__Exercise prompt__:
Count how many lines hold "computer" in the records, and respond with that number by itself.
___
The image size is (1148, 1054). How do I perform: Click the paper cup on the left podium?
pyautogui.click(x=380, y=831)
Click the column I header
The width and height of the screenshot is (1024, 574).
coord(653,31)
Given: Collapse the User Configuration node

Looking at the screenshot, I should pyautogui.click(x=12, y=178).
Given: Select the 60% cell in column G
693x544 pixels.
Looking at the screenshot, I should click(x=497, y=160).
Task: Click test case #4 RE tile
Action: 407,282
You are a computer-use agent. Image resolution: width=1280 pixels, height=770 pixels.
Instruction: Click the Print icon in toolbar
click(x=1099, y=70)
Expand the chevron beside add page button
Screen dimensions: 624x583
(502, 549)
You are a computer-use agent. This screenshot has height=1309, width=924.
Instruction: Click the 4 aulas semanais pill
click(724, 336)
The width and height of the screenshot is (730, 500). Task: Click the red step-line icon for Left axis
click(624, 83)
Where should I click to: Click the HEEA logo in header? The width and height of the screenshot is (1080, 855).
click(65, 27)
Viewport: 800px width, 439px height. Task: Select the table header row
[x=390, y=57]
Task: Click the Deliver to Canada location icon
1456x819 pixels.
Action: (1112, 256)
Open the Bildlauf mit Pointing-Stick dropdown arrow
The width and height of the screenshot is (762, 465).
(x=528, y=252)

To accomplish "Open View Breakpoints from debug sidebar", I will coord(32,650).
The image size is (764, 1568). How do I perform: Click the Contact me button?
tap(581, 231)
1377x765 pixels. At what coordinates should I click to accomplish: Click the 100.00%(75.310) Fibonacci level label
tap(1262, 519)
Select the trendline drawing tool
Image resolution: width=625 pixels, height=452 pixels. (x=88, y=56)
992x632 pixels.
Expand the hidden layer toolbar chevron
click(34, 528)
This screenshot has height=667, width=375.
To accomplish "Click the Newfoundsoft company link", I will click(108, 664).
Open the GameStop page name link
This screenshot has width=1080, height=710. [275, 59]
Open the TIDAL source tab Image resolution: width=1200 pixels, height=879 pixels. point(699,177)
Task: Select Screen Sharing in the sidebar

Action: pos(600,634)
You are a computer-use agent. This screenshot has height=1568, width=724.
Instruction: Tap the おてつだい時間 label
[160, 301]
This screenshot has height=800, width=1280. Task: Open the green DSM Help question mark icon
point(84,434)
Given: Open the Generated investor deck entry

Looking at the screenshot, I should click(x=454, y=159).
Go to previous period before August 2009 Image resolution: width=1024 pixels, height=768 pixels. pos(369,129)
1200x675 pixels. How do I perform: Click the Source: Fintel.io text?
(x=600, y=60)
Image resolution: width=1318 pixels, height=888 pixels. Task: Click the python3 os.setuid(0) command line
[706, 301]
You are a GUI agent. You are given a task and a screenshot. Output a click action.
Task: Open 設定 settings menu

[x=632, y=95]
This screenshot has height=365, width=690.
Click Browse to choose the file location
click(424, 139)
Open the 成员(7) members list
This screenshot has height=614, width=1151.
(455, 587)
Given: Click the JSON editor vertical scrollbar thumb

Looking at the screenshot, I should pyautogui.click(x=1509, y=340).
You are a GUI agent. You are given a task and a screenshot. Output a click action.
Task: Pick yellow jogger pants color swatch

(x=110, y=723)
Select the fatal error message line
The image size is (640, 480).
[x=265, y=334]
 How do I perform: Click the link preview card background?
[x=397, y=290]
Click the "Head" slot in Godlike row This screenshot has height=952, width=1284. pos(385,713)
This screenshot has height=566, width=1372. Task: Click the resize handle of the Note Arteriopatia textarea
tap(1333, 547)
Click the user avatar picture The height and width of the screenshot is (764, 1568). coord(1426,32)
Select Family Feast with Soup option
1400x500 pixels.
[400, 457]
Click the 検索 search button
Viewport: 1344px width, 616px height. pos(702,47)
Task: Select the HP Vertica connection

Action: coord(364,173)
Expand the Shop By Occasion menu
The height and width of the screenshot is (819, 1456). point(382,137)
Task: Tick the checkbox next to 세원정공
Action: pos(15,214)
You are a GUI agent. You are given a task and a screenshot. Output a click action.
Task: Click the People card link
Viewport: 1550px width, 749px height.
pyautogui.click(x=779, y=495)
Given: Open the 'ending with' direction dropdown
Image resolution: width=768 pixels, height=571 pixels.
___
__Completed task__:
3